Harold Trammel said...

@anonymous: Thanks for your comments. I get VERY annoyed when people attempt to use God for their selfish purposes. The one that annoys me the most is the abusive husband who uses Ephesians 5:22-24 to demand a submitted wife and ignores the verses before and after it. (Eph. 5:21-32) I've known of people who have a hard time accepting God as a loving father because their physical father was abusive. That just such a shame.

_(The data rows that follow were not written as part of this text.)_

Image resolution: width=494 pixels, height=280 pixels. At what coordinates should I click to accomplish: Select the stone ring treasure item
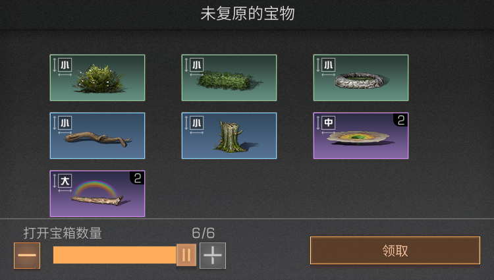[x=361, y=78]
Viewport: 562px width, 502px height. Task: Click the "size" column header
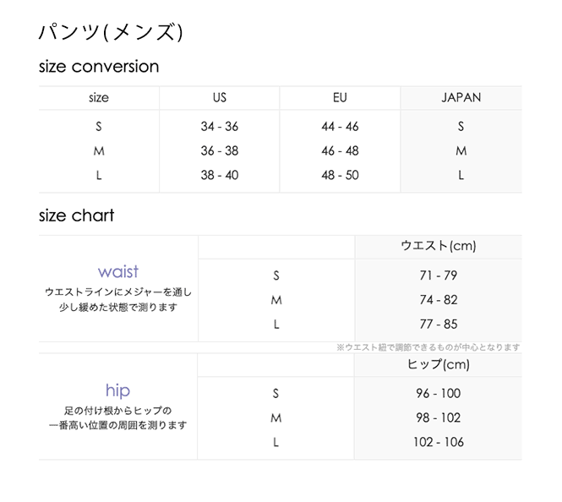coord(99,98)
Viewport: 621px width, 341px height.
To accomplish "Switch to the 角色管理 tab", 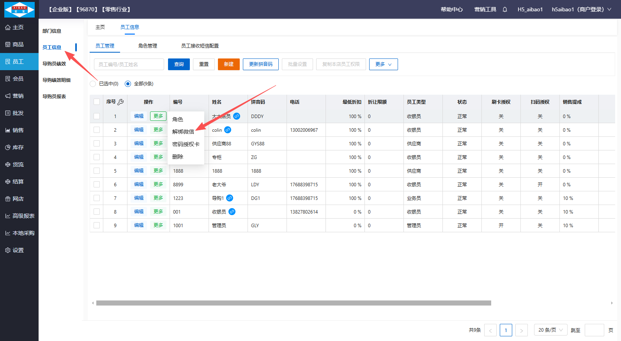I will [x=148, y=46].
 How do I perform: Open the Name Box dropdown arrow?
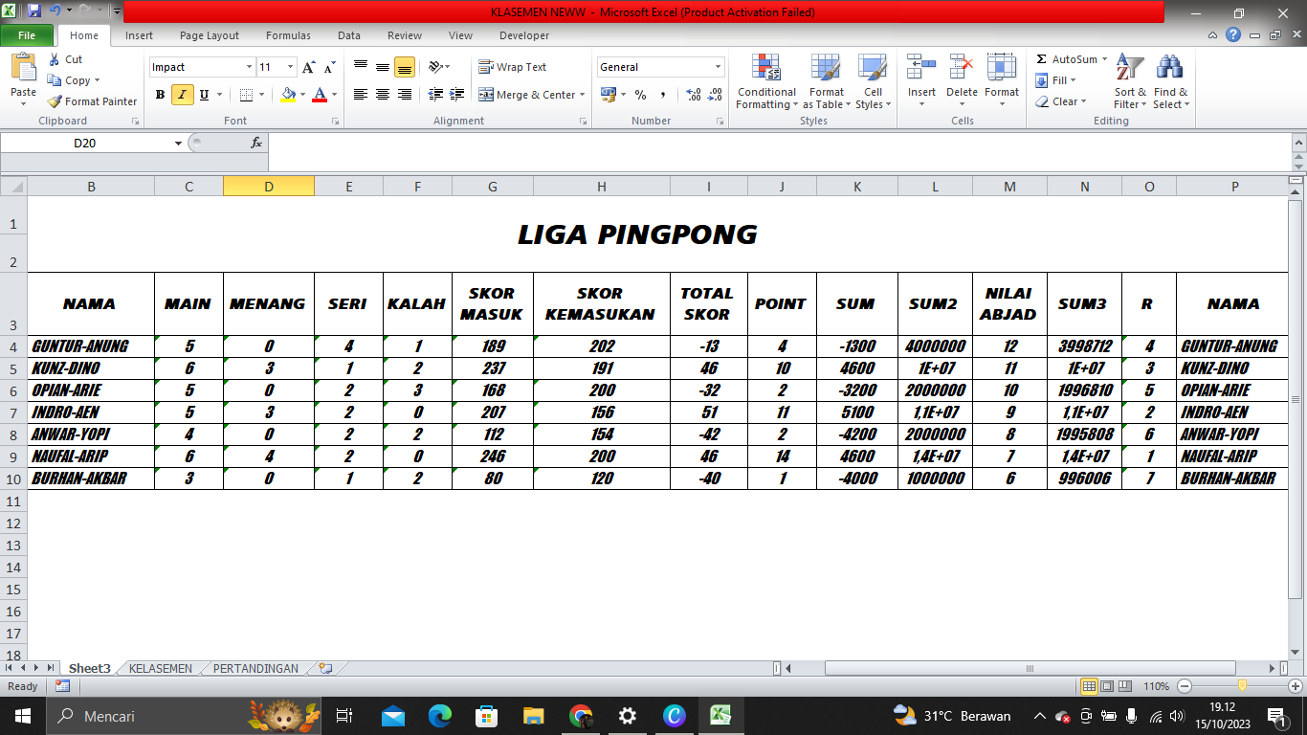(178, 144)
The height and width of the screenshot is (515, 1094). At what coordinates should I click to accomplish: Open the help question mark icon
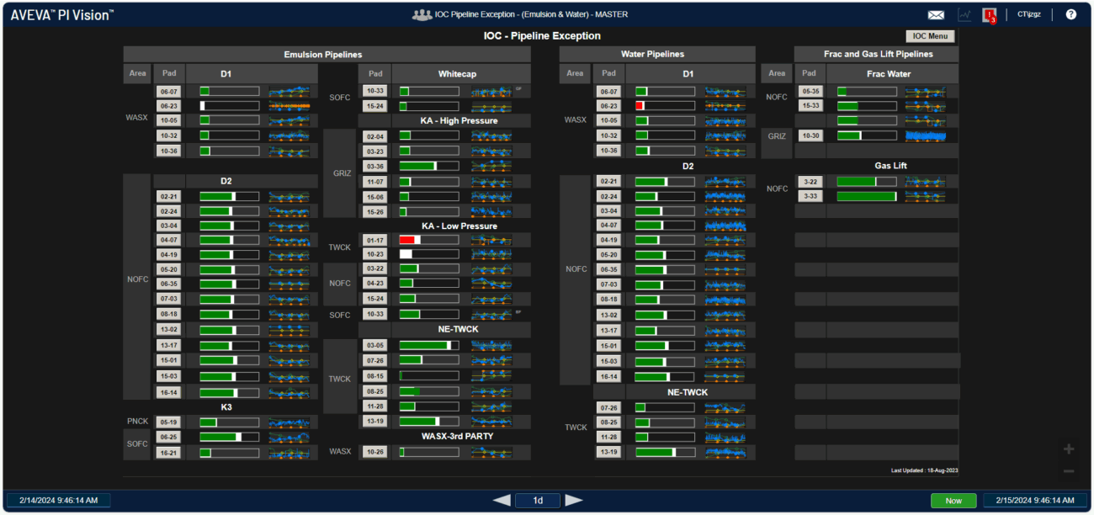[x=1070, y=14]
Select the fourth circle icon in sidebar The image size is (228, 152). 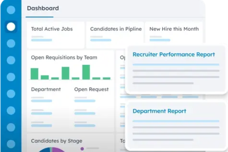(11, 60)
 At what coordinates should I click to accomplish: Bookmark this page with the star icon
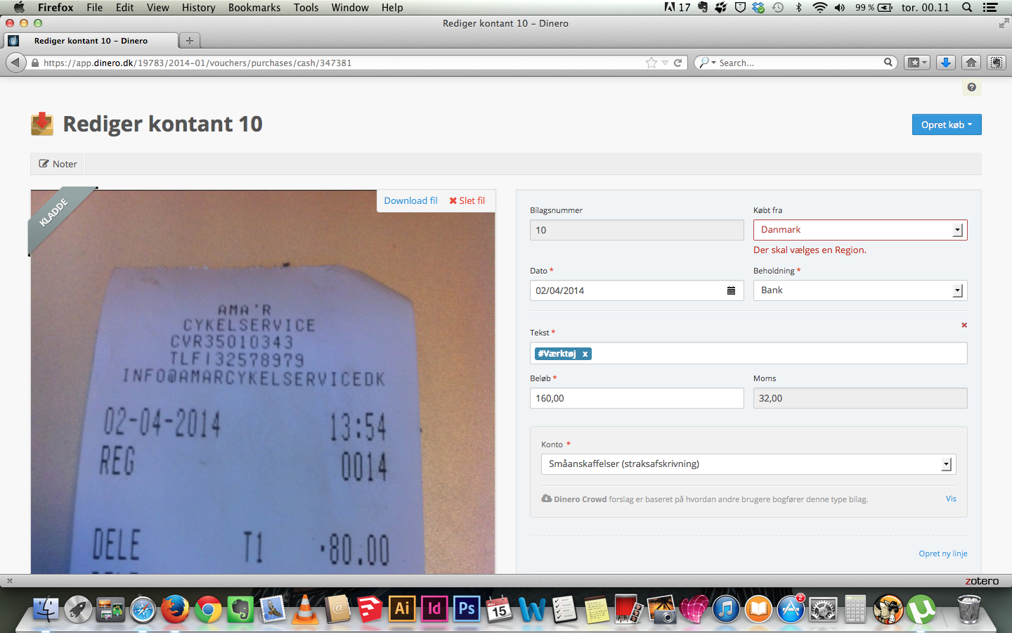coord(651,63)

I suppose each of us are hurting, some more than others. I have long standing hurts that I no longer expect to be rid of in this life. I find that I need to put my hope in something/someone bigger and more permanent than just me or my things. I am growing in my hope in God. I have a growing peace in knowing that as ugly as life is here there is something so much better waiting for me. I looked at hope previously in my blog. Perhaps there are passages there that will help. I'll pray that you find your peace and that God will draw you closer to him.

Anonymous said...

harold, thank you for taking the time to reply to my comment(s). they are very kind and generous (and helpful) as is your entire blog. i re-visited some of the posts that have struck me as particularly insightful or that seem to point out something to me that was hidden or perhaps I avoided because it confused or conflicted with my own (inescapable) experiences. reading these posts, i feel as if the god i have known was a man-made one, who is entirely different from this one you know and share with us. these are resonant posts and I will keep returning. thank you for your prayers--i wish you well and will remember you in my own

Anonymous said...

Anonymous, I grew up believing God was a somber, stoic, and distant Creator who merely tolerated my existence. The religion I knew lacked love and understanding but was full of law, harsh judgement, and fear. Looking back, I know that in the absence of truth, lies filled the vacuum. The God I feared was a man-made concoction, sent by spirits who seek to destroy me. Now, the real God reveals His love and compassion to me through the truth in His word. Three steps forward and two steps back, I'm learning to listen to God's descriptions of Himself instead of man-made descriptions of God. You are not alone. I am praying that God will open the eyes of your heart to see who He really is, on His terms. The God I thought I knew back then didn't care about my pain, but the One who shows me His tender heart touches and soothes my pain. He knows your pain, and He wants to be your Healer, just as He has been my Healer too.